Ich halte nur kurz und fahre dann weiter zum Sands Beach. Noch einmal am Sandstrand stehen.
Auch hier gibt es einen Ocean Trail, doch nachdem ich die ersten Felsblöcke erklettert habe, verlässt mich die Kraft und ich kehre um.
Treffe auf einen Fotografen der mir lächelnd zuruft, dass wir uns heute schon das drittemal begegnen und mir fällt nur ein, ihm zu entgegnen, dass das stimmt. Wann habe ich eigentlich das Flirten verlernt? Vielleicht hätten wir gemeinsam den Sonnenuntergang fotografieren können ? Na egal, ich bin ganz schön geschafft. Kann man sich auch an intensiven Eindrücken so übersättigen, dass einem schlecht davon wird? Fast hat es den Eindruck, die Vernunft siegt und ich kehre in mein Inn zurück
Nach einer kurzen Erholungspause geh ich aus zu einem zeitigen Dinner.
Dann packe ich meine Sachen, morgen starte ich früh. 650 Kilometer die Küste entlang zurück nach Boston und weiter nach Cap Code liegen vor mir.
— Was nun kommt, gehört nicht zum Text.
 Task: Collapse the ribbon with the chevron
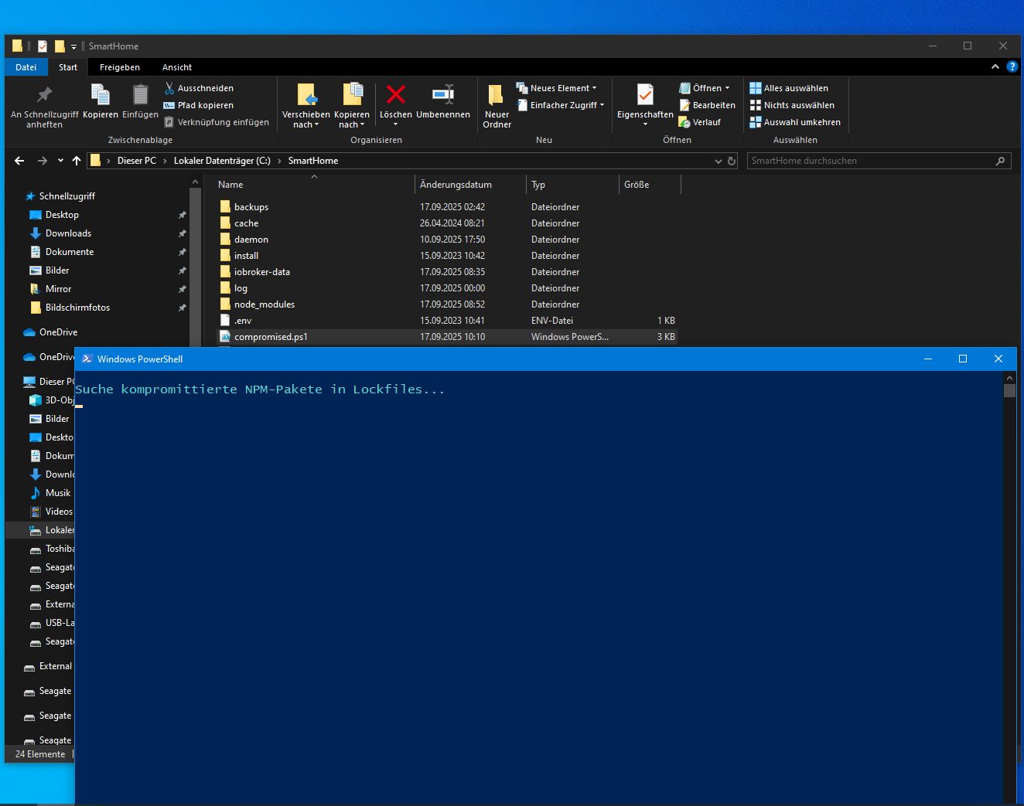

Wer hat sich eigentlich diese Route ausgedacht ?
Sylvia
Liebe Yvonne, dein Suchen ist mir so vertraut. Auch dein Zweifeln. Und das immer wieder neu in dir/mir erwachende Vertrauen, dass alles gut wird, wenn wir sind, wer wir wirklich sind. Ich bin fest davon überzeugt, dass du belohnt werden wirst für deinen Mut, Altes, inzwischen Überholtes, loszulassen. Wenn du verstehst, dass alles, was du bisher getan hast, dir helfen wird auf dem Weg, den du in Zukunft gehen wirst. Was das konkret sein wird, wird sich mit der Zeit klären. Und ich bin sicher, es wird so bunt sein wie der Indian Summer, durch den du gerade reist, um letztlich dir selber noch näher zu kommen. Schau doch mal unter dem Stichwort „millionways“ ins Netz – ich glaube, das ist inspirierend für dich …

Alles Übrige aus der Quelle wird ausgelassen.